Idul Fitri merupakan momen perayaan di Indonesia yang identik dengan tradisi open house, di mana meja makan dipenuhi dengan hidangan khas seperti opor ayam, rendang, sambal goreng ati, dan berbagai kue kering. Setelah sebulan berpuasa, transisi dari pola makan yang bersifat puasa menuju kaya lemak dan santan dapat menimbulkan masalah kesehatan. Untuk mengatasi hal ini, dr. Waluyo Dwi Cahyono, SpPD-KEMD, FINASIM, mitra dokter spesialis Halodoc, memberikan tips praktis agar merayakan Idul Fitri dengan lancar tanpa gangguan seperti diare atau kelelahan.
Pentingnya porsi makan yang seimbang sangat ditekankan. Meskipun boleh menikmati hidangan kaya lemak, seperti opor dan rendang, disarankan untuk seimbangkan dengan konsumsi sayur dan buah yang cukup. Serat dari sayuran akan membantu mengontrol penyerapan lemak di saluran pencernaan. Selain itu, transisi pola makan perlu dilakukan secara perlahan untuk memberikan tubuh waktu untuk beradaptasi setelah sebulan berpuasa. Hindari makanan pedas atau asam secara mendadak setelah puasa.
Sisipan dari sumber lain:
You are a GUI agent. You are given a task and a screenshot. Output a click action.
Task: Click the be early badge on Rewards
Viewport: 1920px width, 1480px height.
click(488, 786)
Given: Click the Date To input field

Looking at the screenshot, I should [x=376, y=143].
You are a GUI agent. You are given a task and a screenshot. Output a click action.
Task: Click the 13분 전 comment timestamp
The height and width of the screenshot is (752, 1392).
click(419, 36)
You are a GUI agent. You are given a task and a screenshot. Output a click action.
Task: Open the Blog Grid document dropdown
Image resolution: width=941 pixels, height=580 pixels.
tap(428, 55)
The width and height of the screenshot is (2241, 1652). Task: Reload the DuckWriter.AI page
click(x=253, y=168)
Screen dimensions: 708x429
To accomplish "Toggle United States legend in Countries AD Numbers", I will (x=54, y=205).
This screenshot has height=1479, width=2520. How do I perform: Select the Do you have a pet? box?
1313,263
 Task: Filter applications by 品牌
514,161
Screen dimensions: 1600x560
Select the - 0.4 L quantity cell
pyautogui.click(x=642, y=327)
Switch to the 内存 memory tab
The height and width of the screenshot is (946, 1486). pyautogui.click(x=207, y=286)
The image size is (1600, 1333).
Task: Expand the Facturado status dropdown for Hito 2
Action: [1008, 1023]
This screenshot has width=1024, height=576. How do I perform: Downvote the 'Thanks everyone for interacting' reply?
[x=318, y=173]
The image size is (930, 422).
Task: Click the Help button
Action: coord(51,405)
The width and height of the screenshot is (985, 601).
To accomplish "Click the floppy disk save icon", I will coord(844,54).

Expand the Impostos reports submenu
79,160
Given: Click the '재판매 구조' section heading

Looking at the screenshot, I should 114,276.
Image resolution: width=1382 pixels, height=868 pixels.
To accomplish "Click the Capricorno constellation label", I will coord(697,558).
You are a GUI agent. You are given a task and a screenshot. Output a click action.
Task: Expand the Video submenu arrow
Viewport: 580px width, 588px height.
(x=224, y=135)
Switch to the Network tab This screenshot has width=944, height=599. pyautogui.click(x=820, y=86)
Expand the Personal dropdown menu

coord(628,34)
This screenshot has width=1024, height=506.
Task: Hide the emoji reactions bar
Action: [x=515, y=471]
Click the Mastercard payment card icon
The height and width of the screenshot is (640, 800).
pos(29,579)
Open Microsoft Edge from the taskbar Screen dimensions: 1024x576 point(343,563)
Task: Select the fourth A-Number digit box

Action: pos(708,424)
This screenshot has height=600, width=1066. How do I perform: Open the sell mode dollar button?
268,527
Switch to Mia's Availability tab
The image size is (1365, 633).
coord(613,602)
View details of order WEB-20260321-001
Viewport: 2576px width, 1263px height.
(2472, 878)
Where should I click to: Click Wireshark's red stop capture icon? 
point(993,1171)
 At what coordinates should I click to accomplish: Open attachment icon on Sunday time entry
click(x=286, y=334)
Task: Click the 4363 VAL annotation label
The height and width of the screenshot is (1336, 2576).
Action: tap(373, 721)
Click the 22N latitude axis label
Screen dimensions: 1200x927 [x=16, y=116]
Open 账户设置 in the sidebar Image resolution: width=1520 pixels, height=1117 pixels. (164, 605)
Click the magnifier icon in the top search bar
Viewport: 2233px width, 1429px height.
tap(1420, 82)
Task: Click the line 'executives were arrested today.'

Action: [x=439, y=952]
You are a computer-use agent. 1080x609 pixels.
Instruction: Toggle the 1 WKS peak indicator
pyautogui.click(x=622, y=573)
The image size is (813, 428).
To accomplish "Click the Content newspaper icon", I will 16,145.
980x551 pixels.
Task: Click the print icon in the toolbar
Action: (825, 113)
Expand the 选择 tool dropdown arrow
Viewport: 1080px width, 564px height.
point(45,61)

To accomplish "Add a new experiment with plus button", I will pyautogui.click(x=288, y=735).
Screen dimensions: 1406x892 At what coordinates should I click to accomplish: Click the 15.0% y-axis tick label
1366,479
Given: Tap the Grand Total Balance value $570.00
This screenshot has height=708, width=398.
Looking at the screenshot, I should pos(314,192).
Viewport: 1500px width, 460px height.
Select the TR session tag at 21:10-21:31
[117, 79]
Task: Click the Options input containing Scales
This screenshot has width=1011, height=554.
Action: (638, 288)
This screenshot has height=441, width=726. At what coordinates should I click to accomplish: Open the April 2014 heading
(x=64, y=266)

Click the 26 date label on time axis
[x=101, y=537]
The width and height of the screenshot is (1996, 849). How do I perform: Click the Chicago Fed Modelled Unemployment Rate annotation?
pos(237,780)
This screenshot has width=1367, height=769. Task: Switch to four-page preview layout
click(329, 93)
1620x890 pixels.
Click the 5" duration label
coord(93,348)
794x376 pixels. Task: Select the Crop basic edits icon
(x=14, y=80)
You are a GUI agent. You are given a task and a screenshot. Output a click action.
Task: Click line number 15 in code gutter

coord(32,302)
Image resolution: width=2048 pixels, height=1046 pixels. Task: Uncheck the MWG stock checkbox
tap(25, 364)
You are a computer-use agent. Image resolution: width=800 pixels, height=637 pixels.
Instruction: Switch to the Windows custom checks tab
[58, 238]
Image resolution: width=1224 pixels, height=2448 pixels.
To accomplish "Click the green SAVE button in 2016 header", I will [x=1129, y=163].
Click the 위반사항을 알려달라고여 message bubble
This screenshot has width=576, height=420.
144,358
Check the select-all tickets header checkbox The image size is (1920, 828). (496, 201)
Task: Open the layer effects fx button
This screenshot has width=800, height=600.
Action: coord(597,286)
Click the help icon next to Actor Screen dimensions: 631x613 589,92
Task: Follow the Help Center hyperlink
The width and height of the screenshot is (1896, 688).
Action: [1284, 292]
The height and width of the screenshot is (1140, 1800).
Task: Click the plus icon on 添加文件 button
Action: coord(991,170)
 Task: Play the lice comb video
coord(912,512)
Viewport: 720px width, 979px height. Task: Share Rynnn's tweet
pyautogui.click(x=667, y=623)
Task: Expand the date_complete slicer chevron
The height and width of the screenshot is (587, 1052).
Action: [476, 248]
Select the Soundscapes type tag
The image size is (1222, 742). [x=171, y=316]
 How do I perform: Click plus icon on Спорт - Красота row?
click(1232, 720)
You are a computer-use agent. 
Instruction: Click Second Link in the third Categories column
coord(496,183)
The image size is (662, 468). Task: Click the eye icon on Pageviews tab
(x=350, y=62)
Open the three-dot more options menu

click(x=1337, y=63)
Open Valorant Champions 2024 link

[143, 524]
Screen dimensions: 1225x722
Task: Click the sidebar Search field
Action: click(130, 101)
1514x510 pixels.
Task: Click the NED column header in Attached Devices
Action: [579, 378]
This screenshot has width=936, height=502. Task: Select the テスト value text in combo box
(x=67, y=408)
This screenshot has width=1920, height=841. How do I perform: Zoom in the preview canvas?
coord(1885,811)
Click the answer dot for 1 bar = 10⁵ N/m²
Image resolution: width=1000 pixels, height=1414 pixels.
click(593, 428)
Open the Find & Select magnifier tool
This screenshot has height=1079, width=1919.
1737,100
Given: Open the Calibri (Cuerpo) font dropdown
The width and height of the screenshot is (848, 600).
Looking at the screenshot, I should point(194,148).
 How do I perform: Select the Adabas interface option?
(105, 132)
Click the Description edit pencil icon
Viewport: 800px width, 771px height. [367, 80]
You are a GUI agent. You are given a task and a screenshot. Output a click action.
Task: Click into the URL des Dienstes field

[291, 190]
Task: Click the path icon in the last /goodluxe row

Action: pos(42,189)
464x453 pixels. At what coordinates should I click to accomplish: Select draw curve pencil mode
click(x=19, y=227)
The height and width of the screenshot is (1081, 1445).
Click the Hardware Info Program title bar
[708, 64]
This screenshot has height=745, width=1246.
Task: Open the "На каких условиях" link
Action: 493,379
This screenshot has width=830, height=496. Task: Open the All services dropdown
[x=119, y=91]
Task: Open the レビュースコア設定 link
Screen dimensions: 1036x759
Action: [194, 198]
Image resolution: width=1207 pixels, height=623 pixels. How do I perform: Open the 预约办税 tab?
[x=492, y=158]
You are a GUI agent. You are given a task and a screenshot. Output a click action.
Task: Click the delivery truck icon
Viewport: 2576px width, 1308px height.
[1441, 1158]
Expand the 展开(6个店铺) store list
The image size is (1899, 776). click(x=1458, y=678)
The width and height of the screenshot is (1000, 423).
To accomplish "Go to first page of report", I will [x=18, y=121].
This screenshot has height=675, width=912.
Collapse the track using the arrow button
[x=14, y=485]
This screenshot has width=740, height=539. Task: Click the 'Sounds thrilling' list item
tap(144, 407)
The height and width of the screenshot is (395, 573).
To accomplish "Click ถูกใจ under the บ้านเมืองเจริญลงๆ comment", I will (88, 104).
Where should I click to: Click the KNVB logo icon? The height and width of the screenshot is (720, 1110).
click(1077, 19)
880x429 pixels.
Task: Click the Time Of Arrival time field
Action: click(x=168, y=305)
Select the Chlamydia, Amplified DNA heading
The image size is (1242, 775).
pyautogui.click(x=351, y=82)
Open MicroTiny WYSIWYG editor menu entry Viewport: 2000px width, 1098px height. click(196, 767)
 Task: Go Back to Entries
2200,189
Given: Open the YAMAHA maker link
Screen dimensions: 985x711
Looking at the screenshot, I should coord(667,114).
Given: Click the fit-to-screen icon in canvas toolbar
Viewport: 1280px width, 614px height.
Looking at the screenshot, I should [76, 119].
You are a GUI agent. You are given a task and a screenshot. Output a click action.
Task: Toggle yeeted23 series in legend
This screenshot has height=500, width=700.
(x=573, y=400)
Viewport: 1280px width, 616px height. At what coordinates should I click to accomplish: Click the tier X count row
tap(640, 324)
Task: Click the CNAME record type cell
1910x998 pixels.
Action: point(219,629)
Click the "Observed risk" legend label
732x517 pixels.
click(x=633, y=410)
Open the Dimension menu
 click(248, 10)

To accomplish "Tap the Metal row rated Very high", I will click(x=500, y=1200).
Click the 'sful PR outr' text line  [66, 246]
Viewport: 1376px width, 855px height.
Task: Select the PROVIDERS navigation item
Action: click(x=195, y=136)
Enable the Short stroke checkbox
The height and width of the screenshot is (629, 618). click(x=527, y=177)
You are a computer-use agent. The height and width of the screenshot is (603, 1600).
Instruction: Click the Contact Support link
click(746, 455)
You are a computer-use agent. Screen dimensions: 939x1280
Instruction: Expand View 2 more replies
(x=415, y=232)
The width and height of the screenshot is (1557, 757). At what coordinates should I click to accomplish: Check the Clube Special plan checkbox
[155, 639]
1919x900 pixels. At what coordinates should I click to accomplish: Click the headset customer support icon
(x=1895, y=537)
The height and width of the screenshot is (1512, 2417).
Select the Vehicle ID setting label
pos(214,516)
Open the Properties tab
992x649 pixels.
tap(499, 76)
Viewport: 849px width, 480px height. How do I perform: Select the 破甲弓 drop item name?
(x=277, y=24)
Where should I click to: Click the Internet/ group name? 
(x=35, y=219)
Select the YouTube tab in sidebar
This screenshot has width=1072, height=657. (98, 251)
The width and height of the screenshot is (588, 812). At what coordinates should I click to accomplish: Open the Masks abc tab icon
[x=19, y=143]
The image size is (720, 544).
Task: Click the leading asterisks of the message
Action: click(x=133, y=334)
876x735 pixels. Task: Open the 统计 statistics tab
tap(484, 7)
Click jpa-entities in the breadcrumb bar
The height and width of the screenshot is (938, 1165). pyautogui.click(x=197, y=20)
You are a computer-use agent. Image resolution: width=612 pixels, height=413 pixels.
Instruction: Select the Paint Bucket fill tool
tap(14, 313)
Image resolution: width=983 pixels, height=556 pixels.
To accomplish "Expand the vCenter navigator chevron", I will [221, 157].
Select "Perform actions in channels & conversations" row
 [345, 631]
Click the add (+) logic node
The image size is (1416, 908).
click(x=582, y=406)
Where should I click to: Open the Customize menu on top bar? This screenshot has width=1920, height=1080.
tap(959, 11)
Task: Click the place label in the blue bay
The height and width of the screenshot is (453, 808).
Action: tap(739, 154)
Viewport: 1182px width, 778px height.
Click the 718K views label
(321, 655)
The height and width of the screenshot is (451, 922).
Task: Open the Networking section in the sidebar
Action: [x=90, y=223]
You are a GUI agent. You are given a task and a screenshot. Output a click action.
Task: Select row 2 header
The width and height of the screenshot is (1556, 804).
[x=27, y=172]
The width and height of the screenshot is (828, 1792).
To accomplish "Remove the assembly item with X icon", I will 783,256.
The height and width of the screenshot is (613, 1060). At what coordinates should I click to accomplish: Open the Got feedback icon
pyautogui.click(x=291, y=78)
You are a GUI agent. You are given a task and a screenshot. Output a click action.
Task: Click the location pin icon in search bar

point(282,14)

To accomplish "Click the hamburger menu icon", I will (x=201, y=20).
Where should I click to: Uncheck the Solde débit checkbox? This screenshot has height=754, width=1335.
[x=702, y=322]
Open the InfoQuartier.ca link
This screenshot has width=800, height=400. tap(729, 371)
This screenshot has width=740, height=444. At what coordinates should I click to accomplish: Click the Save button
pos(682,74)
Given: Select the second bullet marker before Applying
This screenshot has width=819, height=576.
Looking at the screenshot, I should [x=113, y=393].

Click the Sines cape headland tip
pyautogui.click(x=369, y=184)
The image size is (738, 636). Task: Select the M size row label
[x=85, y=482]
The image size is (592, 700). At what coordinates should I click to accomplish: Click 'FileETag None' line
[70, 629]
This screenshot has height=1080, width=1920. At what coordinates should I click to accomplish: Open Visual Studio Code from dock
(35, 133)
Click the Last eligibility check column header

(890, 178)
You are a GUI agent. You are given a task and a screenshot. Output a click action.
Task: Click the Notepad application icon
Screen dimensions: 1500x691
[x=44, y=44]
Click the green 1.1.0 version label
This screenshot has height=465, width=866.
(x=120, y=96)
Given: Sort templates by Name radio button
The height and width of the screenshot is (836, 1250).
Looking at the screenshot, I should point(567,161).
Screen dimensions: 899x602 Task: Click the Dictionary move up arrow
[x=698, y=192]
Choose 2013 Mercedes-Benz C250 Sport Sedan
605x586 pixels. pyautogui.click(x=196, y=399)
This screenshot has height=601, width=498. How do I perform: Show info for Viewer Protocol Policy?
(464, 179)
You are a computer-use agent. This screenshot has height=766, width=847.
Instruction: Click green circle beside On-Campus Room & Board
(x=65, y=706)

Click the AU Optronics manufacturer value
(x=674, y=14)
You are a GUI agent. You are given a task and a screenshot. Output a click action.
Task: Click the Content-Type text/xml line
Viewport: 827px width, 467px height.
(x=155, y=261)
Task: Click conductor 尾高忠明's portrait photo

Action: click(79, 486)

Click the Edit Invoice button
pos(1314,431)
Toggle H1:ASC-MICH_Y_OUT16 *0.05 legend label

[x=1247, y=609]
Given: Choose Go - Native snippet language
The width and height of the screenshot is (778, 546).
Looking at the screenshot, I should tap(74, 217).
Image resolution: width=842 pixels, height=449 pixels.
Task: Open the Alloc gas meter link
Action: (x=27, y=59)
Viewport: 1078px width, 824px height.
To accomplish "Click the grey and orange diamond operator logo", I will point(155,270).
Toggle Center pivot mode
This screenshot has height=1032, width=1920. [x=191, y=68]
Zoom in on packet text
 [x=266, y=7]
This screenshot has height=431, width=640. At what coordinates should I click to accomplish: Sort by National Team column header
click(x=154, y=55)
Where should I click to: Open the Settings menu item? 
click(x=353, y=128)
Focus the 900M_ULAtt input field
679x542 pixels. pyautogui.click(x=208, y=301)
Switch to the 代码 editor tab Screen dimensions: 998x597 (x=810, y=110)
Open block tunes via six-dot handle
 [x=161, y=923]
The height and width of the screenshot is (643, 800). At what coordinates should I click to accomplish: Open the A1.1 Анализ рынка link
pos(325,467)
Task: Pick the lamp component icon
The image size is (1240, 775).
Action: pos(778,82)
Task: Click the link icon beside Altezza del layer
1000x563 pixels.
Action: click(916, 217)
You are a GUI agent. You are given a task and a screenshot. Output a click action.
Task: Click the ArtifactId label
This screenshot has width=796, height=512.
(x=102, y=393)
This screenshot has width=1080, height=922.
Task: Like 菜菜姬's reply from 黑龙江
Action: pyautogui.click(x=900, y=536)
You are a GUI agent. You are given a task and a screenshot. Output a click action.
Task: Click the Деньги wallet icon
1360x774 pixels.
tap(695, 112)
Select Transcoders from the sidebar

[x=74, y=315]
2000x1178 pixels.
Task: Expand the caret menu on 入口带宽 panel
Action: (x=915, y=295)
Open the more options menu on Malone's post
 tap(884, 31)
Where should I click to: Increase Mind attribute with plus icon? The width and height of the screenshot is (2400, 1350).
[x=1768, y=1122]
Penggunaan metode memasak kreatif, seperti memanggang atau menumis dengan sedikit minyak berkualitas, disarankan untuk menjaga rasa makanan tanpa menambah lemak jenuh berlebih. Hal lain yang tak kalah penting di tengah kesibukan silaturahim adalah asupan cairan dan istirahat yang cukup. Menjaga kesehatan selama Hari Raya bukan berarti mengorbankan kesenangan. Dengan penyesuaian sederhana dalam memasak dan mengonsumsi makanan, kita dapat menikmati Idul Fitri dengan keluarga tanpa khawatir akan masalah pencernaan dan metabolisme.